Kış bahara evriliyor, bahar yaza, fark etmeden.

Yeryüzü kostümündeki koyu yeşillerin arasına, açık yeşilleri ekliyor yavaş yavaş. 

Farkında olmadan oluyor her şey, sessizce. Sessizce ve büyük bir "gürültü"yle geçiyor varoluşun mevsimleri. O gürültü ki sessizliğin nazik sesini kısıveriyor hoyratça. Oysa bazen, tüm gürültüye rağmen sessizlik sesini duyurmayı başarıyor. 

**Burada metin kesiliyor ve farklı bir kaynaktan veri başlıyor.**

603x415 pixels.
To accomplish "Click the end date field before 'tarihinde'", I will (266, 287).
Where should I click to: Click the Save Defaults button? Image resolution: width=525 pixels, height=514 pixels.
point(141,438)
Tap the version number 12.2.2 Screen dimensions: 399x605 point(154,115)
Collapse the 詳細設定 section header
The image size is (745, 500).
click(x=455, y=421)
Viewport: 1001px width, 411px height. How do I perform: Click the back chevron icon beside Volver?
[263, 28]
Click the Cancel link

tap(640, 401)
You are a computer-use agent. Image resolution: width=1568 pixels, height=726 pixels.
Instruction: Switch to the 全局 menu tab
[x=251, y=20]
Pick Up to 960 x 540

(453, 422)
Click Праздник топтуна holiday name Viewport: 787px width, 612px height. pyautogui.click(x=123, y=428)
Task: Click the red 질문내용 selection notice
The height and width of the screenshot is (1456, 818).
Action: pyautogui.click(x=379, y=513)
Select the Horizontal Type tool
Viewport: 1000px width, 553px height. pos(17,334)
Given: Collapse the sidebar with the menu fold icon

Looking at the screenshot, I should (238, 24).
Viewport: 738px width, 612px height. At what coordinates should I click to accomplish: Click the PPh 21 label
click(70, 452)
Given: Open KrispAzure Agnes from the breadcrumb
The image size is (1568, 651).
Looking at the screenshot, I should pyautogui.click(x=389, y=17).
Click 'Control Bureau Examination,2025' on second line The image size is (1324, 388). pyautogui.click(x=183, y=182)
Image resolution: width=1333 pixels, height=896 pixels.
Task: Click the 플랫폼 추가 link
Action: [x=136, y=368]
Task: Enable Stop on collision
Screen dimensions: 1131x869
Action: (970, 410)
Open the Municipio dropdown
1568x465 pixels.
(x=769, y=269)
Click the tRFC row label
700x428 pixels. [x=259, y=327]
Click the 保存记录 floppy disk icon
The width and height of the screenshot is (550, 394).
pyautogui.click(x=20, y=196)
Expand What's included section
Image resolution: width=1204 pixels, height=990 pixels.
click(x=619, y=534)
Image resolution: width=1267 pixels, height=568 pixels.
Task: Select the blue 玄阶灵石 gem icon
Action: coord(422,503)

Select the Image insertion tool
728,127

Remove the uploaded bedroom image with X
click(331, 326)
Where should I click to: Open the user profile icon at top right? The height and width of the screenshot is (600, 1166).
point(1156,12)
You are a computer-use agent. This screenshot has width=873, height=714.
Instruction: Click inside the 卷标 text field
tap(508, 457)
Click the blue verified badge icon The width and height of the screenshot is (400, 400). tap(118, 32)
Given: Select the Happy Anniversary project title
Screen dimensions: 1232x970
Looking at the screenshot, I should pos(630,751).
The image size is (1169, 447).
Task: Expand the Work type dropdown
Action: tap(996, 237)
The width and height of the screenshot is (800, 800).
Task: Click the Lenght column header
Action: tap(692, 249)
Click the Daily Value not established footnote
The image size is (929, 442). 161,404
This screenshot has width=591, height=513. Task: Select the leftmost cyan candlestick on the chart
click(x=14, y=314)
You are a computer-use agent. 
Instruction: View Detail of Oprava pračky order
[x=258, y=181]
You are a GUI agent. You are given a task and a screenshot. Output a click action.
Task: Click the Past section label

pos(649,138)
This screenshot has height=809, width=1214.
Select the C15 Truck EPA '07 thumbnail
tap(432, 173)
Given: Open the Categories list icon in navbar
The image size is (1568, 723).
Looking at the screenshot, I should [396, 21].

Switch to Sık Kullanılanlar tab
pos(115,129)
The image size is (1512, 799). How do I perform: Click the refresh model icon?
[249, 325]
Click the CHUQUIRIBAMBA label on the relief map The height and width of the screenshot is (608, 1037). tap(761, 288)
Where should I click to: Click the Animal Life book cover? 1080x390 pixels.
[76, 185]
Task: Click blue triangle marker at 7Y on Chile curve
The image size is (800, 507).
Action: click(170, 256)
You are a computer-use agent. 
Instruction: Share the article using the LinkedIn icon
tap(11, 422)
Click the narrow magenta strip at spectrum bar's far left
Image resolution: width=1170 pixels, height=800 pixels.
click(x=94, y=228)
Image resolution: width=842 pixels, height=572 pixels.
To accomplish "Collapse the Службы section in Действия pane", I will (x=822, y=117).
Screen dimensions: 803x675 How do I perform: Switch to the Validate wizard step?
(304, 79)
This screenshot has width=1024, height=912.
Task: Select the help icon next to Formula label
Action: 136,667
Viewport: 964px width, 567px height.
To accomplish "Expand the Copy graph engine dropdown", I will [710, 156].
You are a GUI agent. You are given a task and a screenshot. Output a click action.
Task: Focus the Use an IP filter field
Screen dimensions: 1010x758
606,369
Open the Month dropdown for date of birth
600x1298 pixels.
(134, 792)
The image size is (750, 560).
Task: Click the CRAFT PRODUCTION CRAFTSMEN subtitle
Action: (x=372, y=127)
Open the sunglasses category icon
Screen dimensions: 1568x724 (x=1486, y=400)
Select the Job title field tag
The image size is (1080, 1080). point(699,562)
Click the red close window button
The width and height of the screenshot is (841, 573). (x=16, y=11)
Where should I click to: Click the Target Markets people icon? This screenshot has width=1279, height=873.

Bir bahar yağmurunun eşsiz büyüsüne kapılıvermişken mesela. Muzip gün ışığı, bahar dallarındaki yağmur damlalarından göz kırparken, balkonundaki çiçeğin kıpkırmızı tomurcuklarını patlatmayı sürdürürken hayatın (varoluşun) seni daha kaç bahar şölenine davet edeceğini bilmezken, anneciğinin de böyle bir bahar günü, balkonunda en sevdiği çiçeğinin ona kıpkırmızı bir veda şöleni hazırladığı anı resmettiğinden bihaberken yaşamın hiçbir zerresinin ıskalanmayacak kadar eşsiz bir armağan olduğu, birdenbire kafana dank eder.